People accused of violating city ordinances that regulate strippers are not entitled to have their guilt or innocence decided by a jury, the Arizona Court of Appeals ruled Thursday.
The appellate judges unanimously rejected arguments by employees of Skin, a Scottsdale business featuring live exotic dancing, that their constitutional rights to a trial by jury would be violated if they were tried solely by a city magistrate. The judges said the right to trial by jury is not available to everyone.
Thursday's ruling is a victory for Scottsdale attorneys who want the case heard only by a magistrate.
The case involves 13 dancers who were charged with violating three city regulations.
One prohibits patrons from placing money on the body or costume of dancers. A second requires that dancers remain at least 3 feet from patrons, with a railing in between.
And a third requires performers to be licensed by the city.
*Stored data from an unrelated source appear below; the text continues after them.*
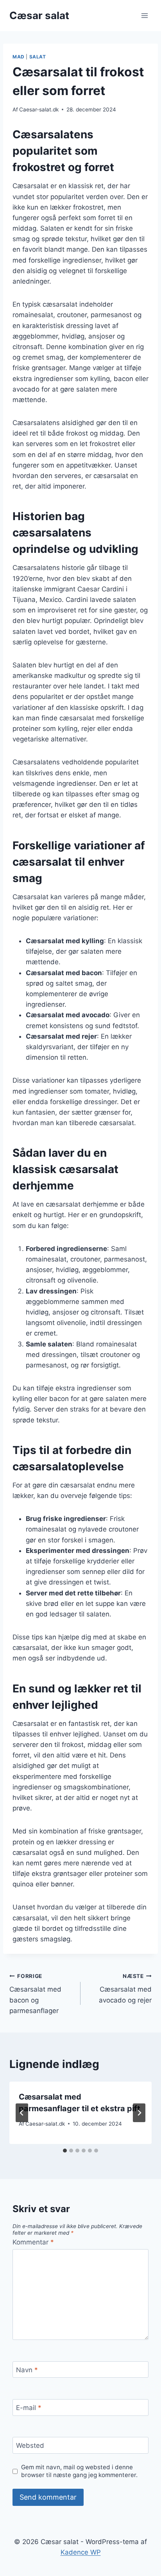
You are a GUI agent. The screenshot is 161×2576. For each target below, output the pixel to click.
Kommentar (33, 2242)
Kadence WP (81, 2552)
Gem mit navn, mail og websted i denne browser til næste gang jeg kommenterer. (79, 2471)
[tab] (65, 2151)
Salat (37, 57)
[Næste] (139, 2112)
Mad (19, 57)
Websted (30, 2445)
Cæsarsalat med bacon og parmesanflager (35, 1994)
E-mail (28, 2408)
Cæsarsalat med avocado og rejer (125, 1988)
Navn (27, 2370)
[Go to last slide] (22, 2112)
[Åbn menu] (144, 15)
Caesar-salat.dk (39, 109)
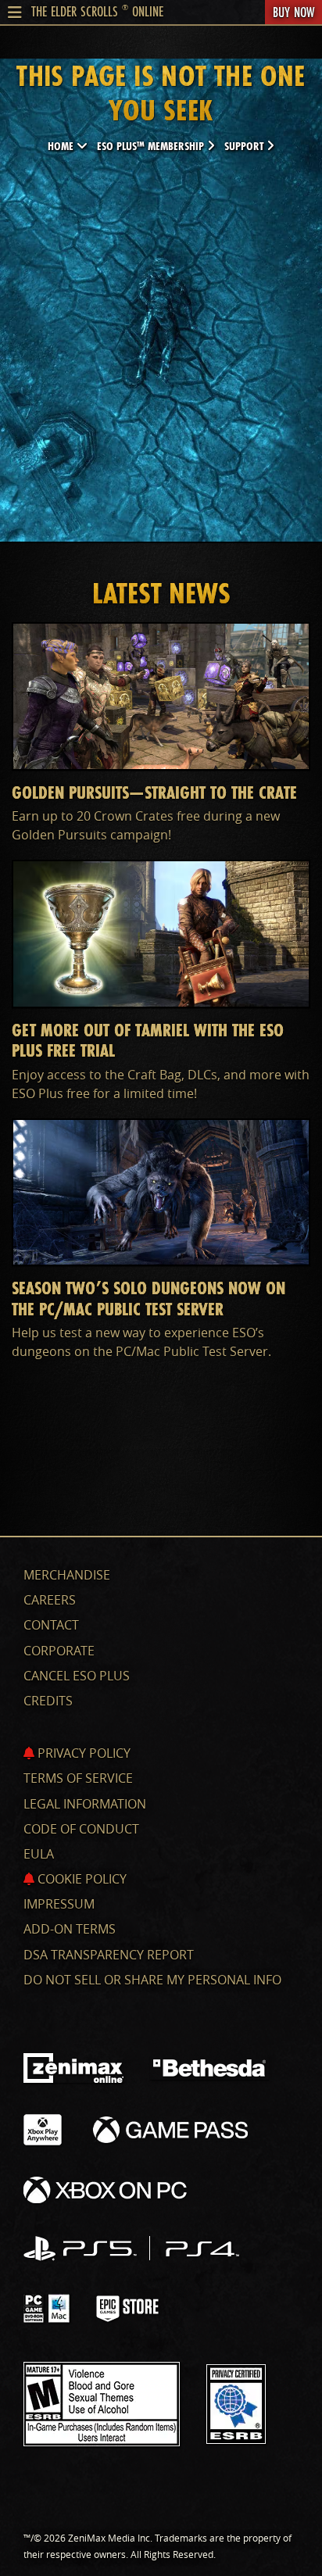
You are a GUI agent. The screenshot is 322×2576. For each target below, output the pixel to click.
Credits (48, 1700)
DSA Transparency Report (108, 1954)
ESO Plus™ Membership (152, 146)
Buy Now (293, 12)
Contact (51, 1624)
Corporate (59, 1650)
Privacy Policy (82, 1753)
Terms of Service (78, 1778)
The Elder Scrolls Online (97, 11)
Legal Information (84, 1803)
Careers (49, 1599)
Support (245, 146)
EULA (38, 1853)
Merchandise (66, 1574)
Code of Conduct (81, 1828)
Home (62, 146)
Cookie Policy (80, 1878)
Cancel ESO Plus (76, 1675)
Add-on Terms (69, 1928)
A manager faces related charges.
The appeal came after a city magistrate refused their request for a jury trial, a decision upheld by a Maricopa County Superior Court judge.
Appellate Judge Jon Thompson, writing for the court, said two sections of the Arizona Constitution guarantee the right of a trial by jury. But he said those provisions are not absolute.
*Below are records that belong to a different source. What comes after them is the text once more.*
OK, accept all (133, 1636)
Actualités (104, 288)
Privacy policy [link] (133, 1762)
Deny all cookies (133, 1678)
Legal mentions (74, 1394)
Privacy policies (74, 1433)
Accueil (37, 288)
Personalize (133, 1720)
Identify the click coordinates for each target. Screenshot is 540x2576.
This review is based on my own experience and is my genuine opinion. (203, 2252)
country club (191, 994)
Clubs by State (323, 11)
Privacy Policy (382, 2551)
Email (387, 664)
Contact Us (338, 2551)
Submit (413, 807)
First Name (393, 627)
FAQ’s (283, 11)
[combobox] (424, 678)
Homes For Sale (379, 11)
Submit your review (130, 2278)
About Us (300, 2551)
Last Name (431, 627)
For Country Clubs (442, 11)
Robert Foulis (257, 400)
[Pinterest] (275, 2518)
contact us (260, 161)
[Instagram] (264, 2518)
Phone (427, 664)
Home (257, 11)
One governs only crimes which were eligible for jury trials when Arizona became a state in 1912. The other covers crimes the Legislature or whoever adopted the law considered "serious," regardless of the punishment available.
Thompson acknowledged the Arizona territory had a law against indecent exposure, a law that did entitle those charged with violating it to a jury trial. But he said the Scottsdale ordinance simply regulates nude dancing and does not prohibit it outright.
As to the issue of whether the crime is "serious," Thompson said the general rule of thumb is that no right of a jury trial exists for misdemeanors which have a punishment of no greater than six months in jail. That is the maximum penalty for the charges at issue here.
Thompson said the fact that the manager could have his license to do business suspended, above and beyond the criminal sanction, does not elevate the crime to serious.
"The loss of the right to manage a sexually oriented business does not approximate the severity of a prison term," the judge wrote.